%%

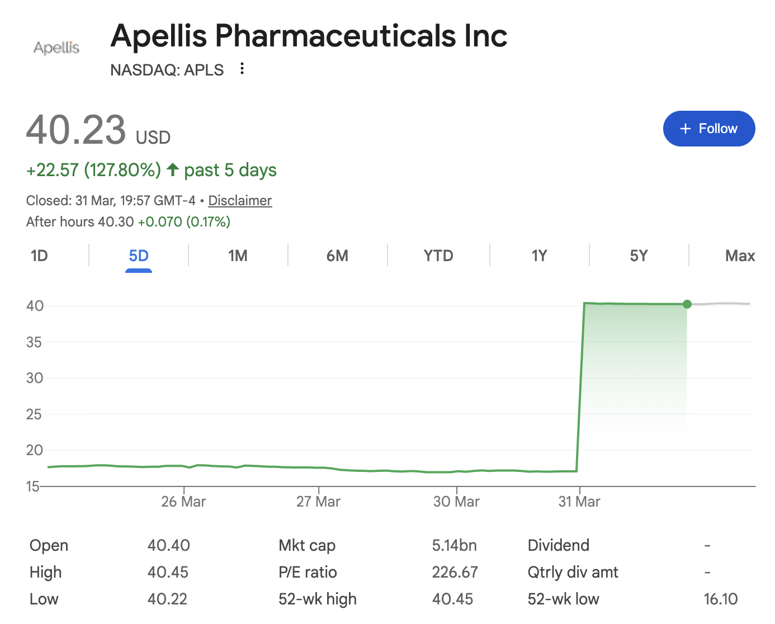The image size is (775, 624).
Task: Follow Apellis Pharmaceuticals stock
Action: (709, 128)
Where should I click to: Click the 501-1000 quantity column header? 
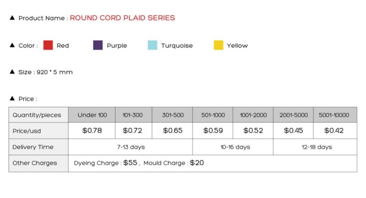(213, 115)
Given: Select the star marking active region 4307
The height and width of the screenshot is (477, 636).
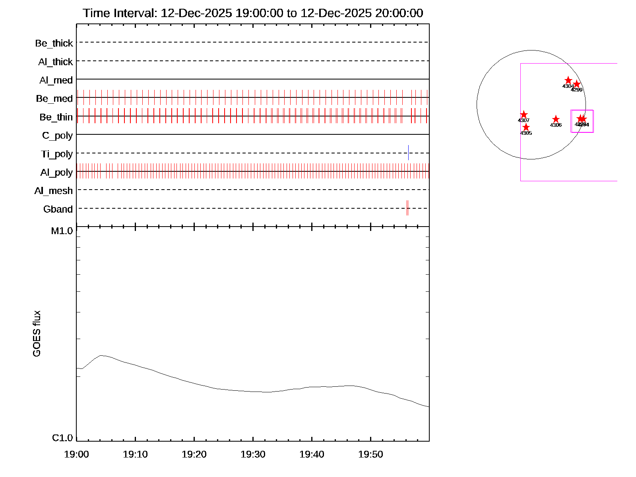Looking at the screenshot, I should pyautogui.click(x=524, y=115).
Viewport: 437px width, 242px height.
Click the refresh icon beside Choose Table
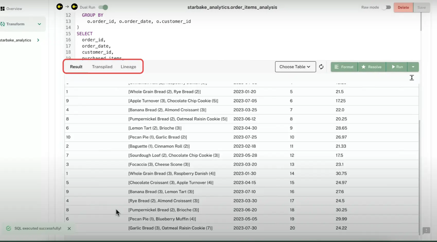[321, 67]
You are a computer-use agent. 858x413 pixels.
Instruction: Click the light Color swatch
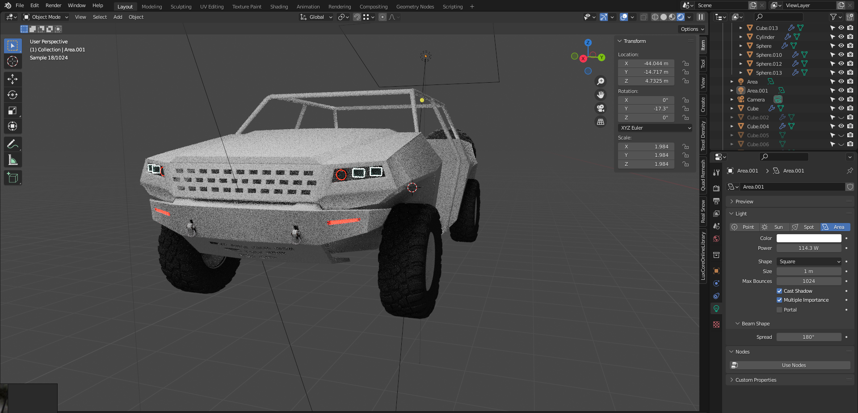pyautogui.click(x=809, y=238)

%%

■ **EXERCISE INSTRUCTIONS**
Output exactly the lines of the listing above that start with the one holding "The height and" and go on through the one holding "You are a computer-use agent. 858x413 pixels."; leave the pictures out.

■ **EXERCISE RESULT**
The height and width of the screenshot is (477, 636).
Looking at the screenshot, I should pyautogui.click(x=524, y=115).
Viewport: 437px width, 242px height.
Click the refresh icon beside Choose Table
[321, 67]
You are a computer-use agent. 858x413 pixels.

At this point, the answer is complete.